字字如誅,想是小君爺打定了主意不會回去了,採兒望著被主子寵在懷裡的薄命人,重重嘆出口氣,身子匍匐向地面,漸漸變回小貓的摸樣。抬起小爪子揉了揉君卿的膝蓋算是道別,君卿彎了眼對他一笑:“去吧,回去告訴他。”
小黑貓乖乖的“喵”了聲,綠汪汪的大眼睛在君卿身上留戀地徘徊一把,幾乎是一步一回頭走到了廟門,雲霧升起,待到消散時已經沒了蹤影。
紅燭終於燃盡,從紙窗中向外望去,灰濛濛的天邊已經泛起了魚肚白,想是快要日升,一夜又將過去。
君卿伸了伸懶腰,摟緊懷中人,心下十分不是滋味。不知兩人相依還能走過幾個這樣的夜晚吶。眼睛些發澀,想要閉上眼小憩一會時耳邊卻傳來了合歡的聲音。
淡淡的沙啞,更像是風中那隻紙鳶,怕是一個不經意便會飛走。
“值嗎?”他問他。
值嗎?
君卿也這樣問過自己。做神仙是多麼的逍遙自在,他可以揚高下巴站立在萬萬人之上,垂目俯瞰蒼生,而這些疾苦的人們不過滄海一粟,轉眼間便會如殘葉般逝去。只是縱然有無情之人也必定是沒有遇到真愛,一旦得到了才知曉是拔不出來了,這世間有冷有暖,有情有愛,勝過天界千載,這樣的一輩子就算連百年都不到又如何?

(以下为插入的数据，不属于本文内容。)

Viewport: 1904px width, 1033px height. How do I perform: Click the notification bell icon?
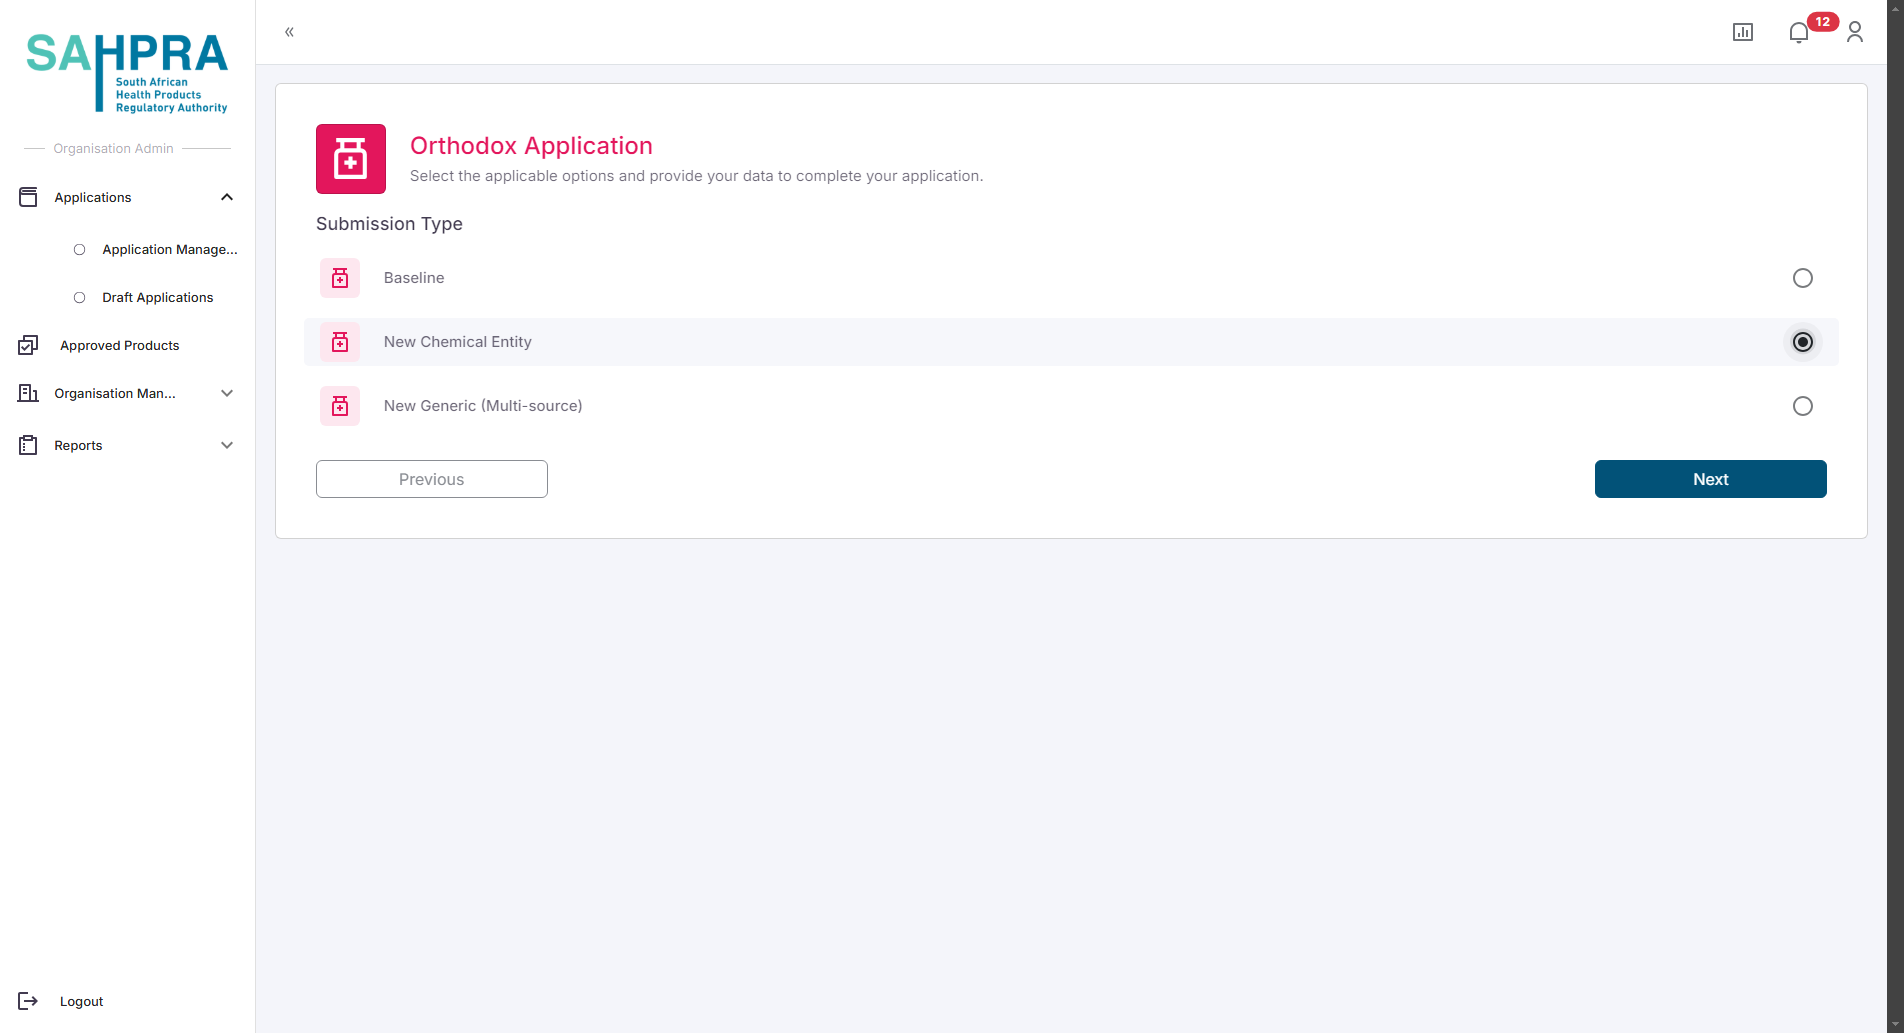pos(1798,33)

君卿想起了在花街裡常聽到的一首曲子“微風飄飄,燭影緲緲,與君共飲一杯酒,良辰一刻,人生幾何?不如一醉解千愁。”
廟頂的飛天圖被初升的朝陽映出一輪血紅,那慈悲的菩薩,那兇悍的修羅,那面帶悲憫的佛祖,明明已經看了幾百年,而今呈現在眼前卻是煥然一新。幾縷日光躍上了窗欞,投在了青石磚上,君卿將嘴唇湊近了合歡耳邊,兩人十指相扣,趁著合歡一個不注意“吧唧”一口親在了他的臉頰上,這下佔了便宜,小君爺終於樂了,他摟著合歡恨不得把人揉進骨子裡,嘴邊上是溢位的甜蜜:“一開始不值,這下值了。”
第25章
凡界的日子不比天界,朝朝暮暮之隙時間過得飛快,抬頭時日頭剛過正中,轉眼間天邊流雲就被晚霞染紅一片。立夏過了便是小暑,好不容易熬過了大暑,立秋和白露又匆匆而至,不待空氣中那一絲秋韻消散,霜降後便是立冬了。

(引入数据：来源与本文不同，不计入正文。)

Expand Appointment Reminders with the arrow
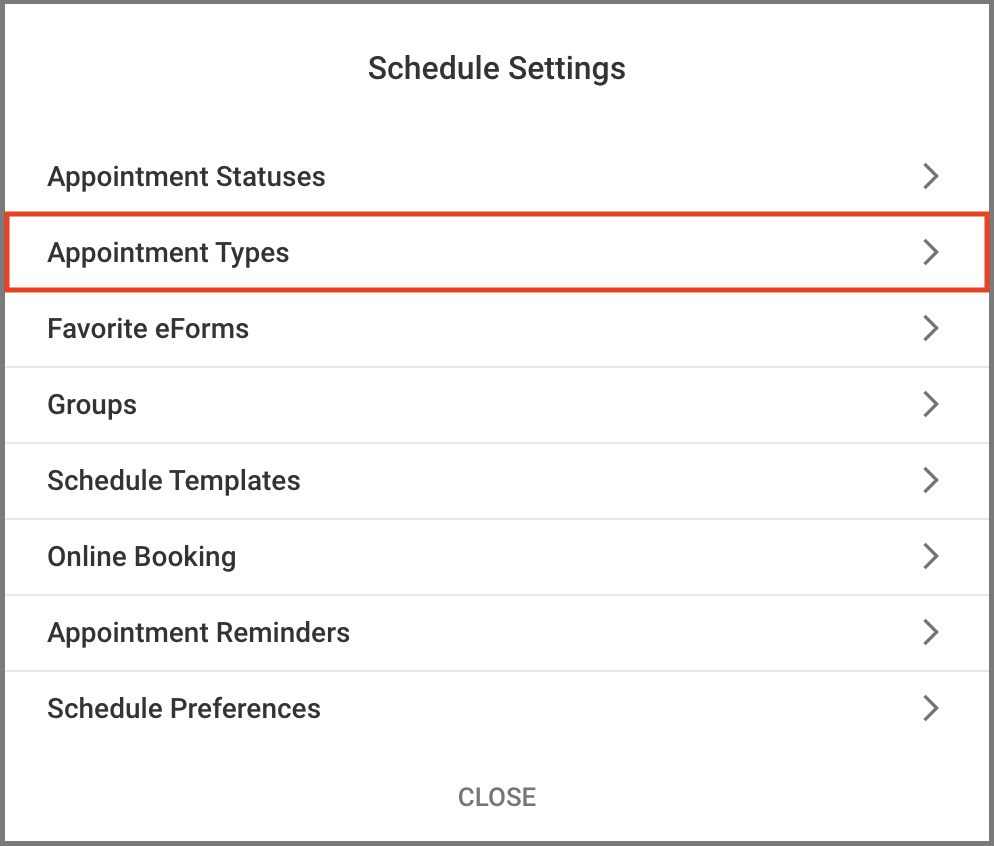The image size is (994, 846). pos(931,632)
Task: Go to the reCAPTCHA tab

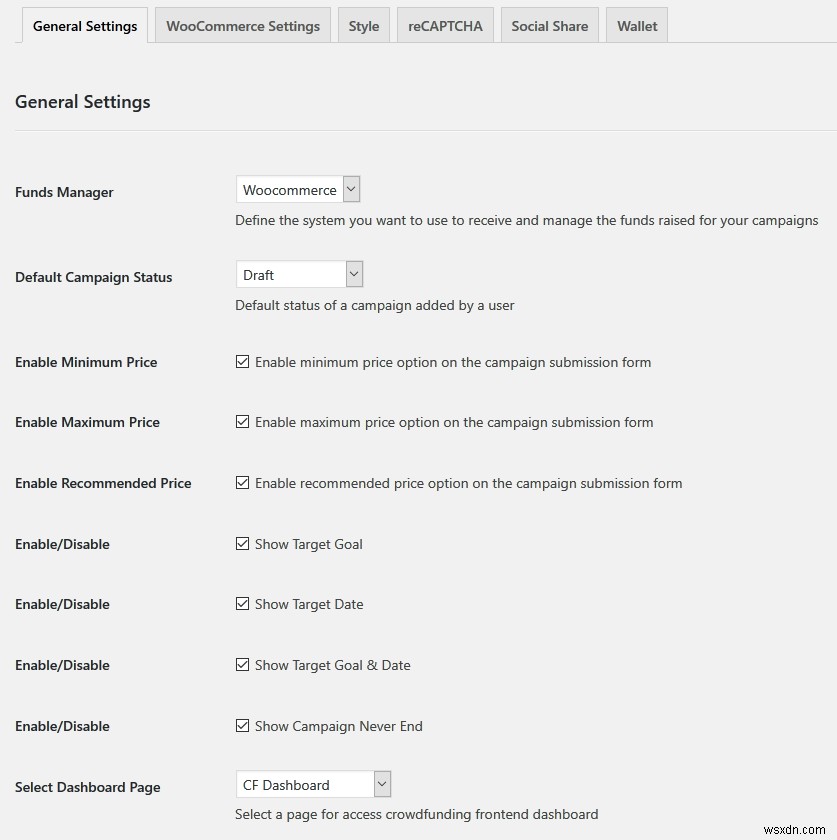Action: [445, 26]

立冬之後的天氣冷得快,前幾日還身著單衣的小君爺待到第二天再怎麼能得瑟也不得不依著合歡的意思套上幾層夾了棉花的裡衣,脖子上纏的狐狸毛是小鯉魚走了幾條街才相中的,白花花細軟軟的毛皮套在脖子上,是比那天上的雪貂皮還要舒服。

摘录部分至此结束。